__TASK TO COMPLETE__. Your task is to retype the listing word for word.

________

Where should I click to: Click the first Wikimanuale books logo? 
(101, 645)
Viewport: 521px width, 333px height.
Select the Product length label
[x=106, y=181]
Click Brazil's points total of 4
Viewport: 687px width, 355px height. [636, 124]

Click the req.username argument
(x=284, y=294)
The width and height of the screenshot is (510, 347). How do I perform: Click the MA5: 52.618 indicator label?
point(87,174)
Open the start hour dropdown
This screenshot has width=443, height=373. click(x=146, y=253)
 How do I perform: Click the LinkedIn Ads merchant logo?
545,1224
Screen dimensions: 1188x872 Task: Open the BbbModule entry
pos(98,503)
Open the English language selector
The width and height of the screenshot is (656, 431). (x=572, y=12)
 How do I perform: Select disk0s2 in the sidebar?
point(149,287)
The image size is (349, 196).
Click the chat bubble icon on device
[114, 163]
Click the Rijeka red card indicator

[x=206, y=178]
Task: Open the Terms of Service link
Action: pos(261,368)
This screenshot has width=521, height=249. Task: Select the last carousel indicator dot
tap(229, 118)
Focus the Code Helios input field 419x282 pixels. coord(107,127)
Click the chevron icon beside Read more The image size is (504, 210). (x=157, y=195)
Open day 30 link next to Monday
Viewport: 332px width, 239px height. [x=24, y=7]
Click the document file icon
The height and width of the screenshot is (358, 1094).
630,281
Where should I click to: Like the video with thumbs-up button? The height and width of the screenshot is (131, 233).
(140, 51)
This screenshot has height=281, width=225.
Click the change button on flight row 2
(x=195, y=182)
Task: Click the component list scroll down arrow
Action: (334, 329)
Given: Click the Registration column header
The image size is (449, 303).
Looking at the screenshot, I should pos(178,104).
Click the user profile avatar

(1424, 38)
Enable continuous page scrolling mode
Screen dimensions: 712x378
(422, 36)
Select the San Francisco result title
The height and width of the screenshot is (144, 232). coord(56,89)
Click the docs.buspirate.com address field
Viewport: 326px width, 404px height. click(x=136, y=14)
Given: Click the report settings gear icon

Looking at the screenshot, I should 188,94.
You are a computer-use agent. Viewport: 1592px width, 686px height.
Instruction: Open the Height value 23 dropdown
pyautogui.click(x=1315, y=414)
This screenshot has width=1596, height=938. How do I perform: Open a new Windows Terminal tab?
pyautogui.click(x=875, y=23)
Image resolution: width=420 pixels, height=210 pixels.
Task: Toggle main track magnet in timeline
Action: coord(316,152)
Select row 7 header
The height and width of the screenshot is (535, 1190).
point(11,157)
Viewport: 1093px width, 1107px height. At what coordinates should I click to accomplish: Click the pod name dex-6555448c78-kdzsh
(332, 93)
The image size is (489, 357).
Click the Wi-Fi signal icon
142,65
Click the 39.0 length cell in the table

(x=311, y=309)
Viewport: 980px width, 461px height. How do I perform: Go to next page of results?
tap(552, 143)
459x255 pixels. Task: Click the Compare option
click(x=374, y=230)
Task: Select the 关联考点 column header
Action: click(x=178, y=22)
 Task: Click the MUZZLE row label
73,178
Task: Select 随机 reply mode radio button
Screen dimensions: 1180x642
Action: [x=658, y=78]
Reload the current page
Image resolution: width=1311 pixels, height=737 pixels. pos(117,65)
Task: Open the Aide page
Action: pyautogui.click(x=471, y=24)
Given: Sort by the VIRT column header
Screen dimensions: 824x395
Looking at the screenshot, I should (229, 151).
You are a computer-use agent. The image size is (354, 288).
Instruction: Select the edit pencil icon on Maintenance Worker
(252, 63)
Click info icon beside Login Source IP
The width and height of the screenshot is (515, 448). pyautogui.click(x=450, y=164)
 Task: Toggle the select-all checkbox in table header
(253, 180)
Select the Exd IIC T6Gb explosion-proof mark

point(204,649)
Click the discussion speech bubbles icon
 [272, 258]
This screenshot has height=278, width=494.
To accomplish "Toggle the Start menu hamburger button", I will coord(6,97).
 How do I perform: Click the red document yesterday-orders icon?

________

__REPLY__.
Where should I click to: Click the first Wikimanuale books logo? 
(101, 645)
Viewport: 521px width, 333px height.
Select the Product length label
[x=106, y=181]
Click Brazil's points total of 4
Viewport: 687px width, 355px height. [636, 124]

Click the req.username argument
(x=284, y=294)
The width and height of the screenshot is (510, 347). How do I perform: Click the MA5: 52.618 indicator label?
point(87,174)
Open the start hour dropdown
This screenshot has width=443, height=373. click(x=146, y=253)
 How do I perform: Click the LinkedIn Ads merchant logo?
545,1224
Screen dimensions: 1188x872 Task: Open the BbbModule entry
pos(98,503)
Open the English language selector
The width and height of the screenshot is (656, 431). (x=572, y=12)
 How do I perform: Select disk0s2 in the sidebar?
point(149,287)
The image size is (349, 196).
Click the chat bubble icon on device
[114, 163]
Click the Rijeka red card indicator

[x=206, y=178]
Task: Open the Terms of Service link
Action: pos(261,368)
This screenshot has width=521, height=249. Task: Select the last carousel indicator dot
tap(229, 118)
Focus the Code Helios input field 419x282 pixels. coord(107,127)
Click the chevron icon beside Read more The image size is (504, 210). (x=157, y=195)
Open day 30 link next to Monday
Viewport: 332px width, 239px height. [x=24, y=7]
Click the document file icon
The height and width of the screenshot is (358, 1094).
630,281
Where should I click to: Like the video with thumbs-up button? The height and width of the screenshot is (131, 233).
(140, 51)
This screenshot has height=281, width=225.
Click the change button on flight row 2
(x=195, y=182)
Task: Click the component list scroll down arrow
Action: (334, 329)
Given: Click the Registration column header
The image size is (449, 303).
Looking at the screenshot, I should pos(178,104).
Click the user profile avatar

(1424, 38)
Enable continuous page scrolling mode
Screen dimensions: 712x378
(422, 36)
Select the San Francisco result title
The height and width of the screenshot is (144, 232). coord(56,89)
Click the docs.buspirate.com address field
Viewport: 326px width, 404px height. click(x=136, y=14)
Given: Click the report settings gear icon

Looking at the screenshot, I should 188,94.
You are a computer-use agent. Viewport: 1592px width, 686px height.
Instruction: Open the Height value 23 dropdown
pyautogui.click(x=1315, y=414)
This screenshot has width=1596, height=938. How do I perform: Open a new Windows Terminal tab?
pyautogui.click(x=875, y=23)
Image resolution: width=420 pixels, height=210 pixels.
Task: Toggle main track magnet in timeline
Action: coord(316,152)
Select row 7 header
The height and width of the screenshot is (535, 1190).
point(11,157)
Viewport: 1093px width, 1107px height. At what coordinates should I click to accomplish: Click the pod name dex-6555448c78-kdzsh
(332, 93)
The image size is (489, 357).
Click the Wi-Fi signal icon
142,65
Click the 39.0 length cell in the table

(x=311, y=309)
Viewport: 980px width, 461px height. How do I perform: Go to next page of results?
tap(552, 143)
459x255 pixels. Task: Click the Compare option
click(x=374, y=230)
Task: Select the 关联考点 column header
Action: click(x=178, y=22)
 Task: Click the MUZZLE row label
73,178
Task: Select 随机 reply mode radio button
Screen dimensions: 1180x642
Action: [x=658, y=78]
Reload the current page
Image resolution: width=1311 pixels, height=737 pixels. pos(117,65)
Task: Open the Aide page
Action: pyautogui.click(x=471, y=24)
Given: Sort by the VIRT column header
Screen dimensions: 824x395
Looking at the screenshot, I should (229, 151).
You are a computer-use agent. The image size is (354, 288).
Instruction: Select the edit pencil icon on Maintenance Worker
(252, 63)
Click info icon beside Login Source IP
The width and height of the screenshot is (515, 448). pyautogui.click(x=450, y=164)
 Task: Toggle the select-all checkbox in table header
(253, 180)
Select the Exd IIC T6Gb explosion-proof mark

point(204,649)
Click the discussion speech bubbles icon
 [272, 258]
This screenshot has height=278, width=494.
To accomplish "Toggle the Start menu hamburger button", I will coord(6,97).
 How do I perform: Click the red document yesterday-orders icon?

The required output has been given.